## [MATERIAL TO PROCESS]
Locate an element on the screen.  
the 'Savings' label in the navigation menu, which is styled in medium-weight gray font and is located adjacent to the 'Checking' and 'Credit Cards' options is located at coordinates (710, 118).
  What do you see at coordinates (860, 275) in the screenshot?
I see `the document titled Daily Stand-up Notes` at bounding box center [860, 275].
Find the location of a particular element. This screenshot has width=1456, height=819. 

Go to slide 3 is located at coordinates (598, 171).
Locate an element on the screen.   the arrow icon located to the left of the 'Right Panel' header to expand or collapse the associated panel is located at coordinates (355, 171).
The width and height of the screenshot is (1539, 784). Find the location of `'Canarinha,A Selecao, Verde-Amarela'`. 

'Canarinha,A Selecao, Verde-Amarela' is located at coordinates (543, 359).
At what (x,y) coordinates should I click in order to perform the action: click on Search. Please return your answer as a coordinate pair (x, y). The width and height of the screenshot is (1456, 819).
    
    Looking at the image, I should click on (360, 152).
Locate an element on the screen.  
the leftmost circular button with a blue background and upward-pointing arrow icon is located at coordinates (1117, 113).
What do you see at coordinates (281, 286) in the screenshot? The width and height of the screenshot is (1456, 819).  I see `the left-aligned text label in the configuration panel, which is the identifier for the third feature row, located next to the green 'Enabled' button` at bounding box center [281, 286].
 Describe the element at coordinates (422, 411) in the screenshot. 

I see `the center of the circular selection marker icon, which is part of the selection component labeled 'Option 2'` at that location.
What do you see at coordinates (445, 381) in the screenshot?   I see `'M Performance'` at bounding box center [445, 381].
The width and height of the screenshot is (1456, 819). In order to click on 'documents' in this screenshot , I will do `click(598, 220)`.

## [TO BE DONE]
Find each of the rows above that contains the word "center" and copy those rows in full.

## [RESULT OF THIS TASK]
I see `the document titled Daily Stand-up Notes` at bounding box center [860, 275].
What do you see at coordinates (281, 286) in the screenshot? The width and height of the screenshot is (1456, 819).  I see `the left-aligned text label in the configuration panel, which is the identifier for the third feature row, located next to the green 'Enabled' button` at bounding box center [281, 286].
I see `the center of the circular selection marker icon, which is part of the selection component labeled 'Option 2'` at that location.
What do you see at coordinates (445, 381) in the screenshot?   I see `'M Performance'` at bounding box center [445, 381].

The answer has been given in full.